Rapid Nongenomic Effects of 3,5,3′-Triiodo-l-Thyronine on the Intracellular pH of L-6 Myoblasts Are Mediated by Intracellular Calcium Mobilization and Kinase Pathways

Abstract

Abstractl-T3 and l-T4 activated the Na+/H+ exchanger of L-6 myoblasts, with a fast nongenomic mechanism, both in the steady state and when cells undergo acid loading with ammonium chloride. Monitored with the intracellular pH-sensitive fluorescent probe 2′,7′-bis(carboxyethyl)-5(6)-carboxyfluorescein, activation of the exchanger appeared to be initiated at the plasma membrane, because T3-agarose reproduced the effect of l-T3, and triiodothyroacetic acid, a hormone analog previously shown to inhibit membrane actions of thyroid hormone, blocked the action of l-T3 on the exchanger.
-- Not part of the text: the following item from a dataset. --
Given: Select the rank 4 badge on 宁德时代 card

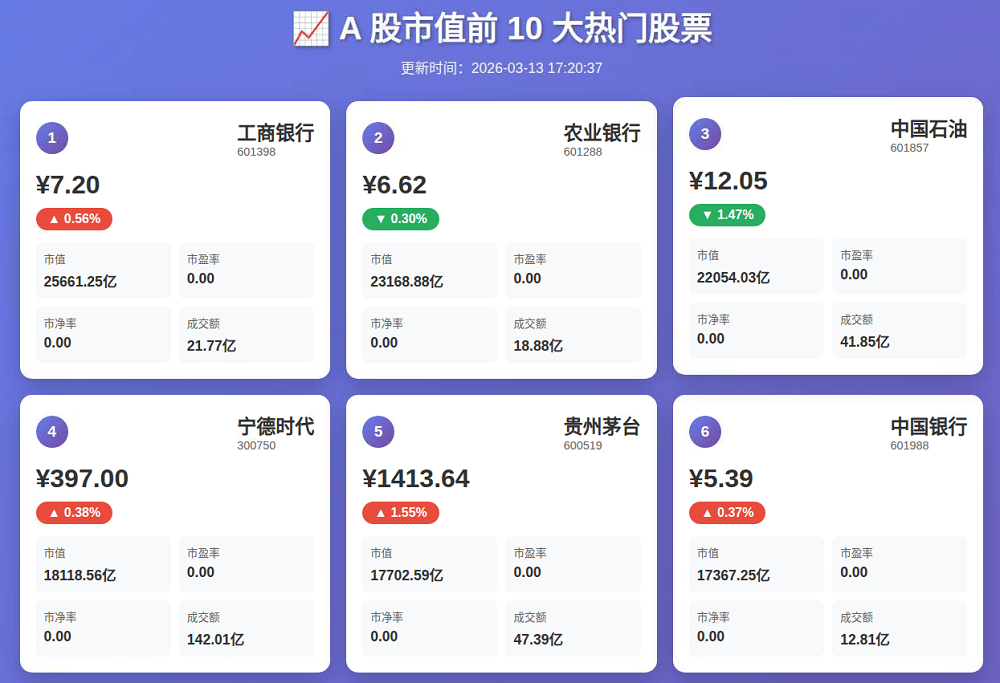Looking at the screenshot, I should (51, 431).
We show here for the first time that transduction of the hormone signal in this nongenomic response requires tyrosine kinase-dependent phospholipase C activation and two different signaling pathways: 1) mobilization of intracellular calcium, assessed by the fluorescent probe fura-2, through activation of inositol trisphosphate receptors and without contributions from extracellular calcium or ryanodine receptors; and 2) protein phosphorylation involving protein kinase C and MAPK (ERK1/2), as shown by the use of kinase inhibitors and by immunoblotting for activated kinases.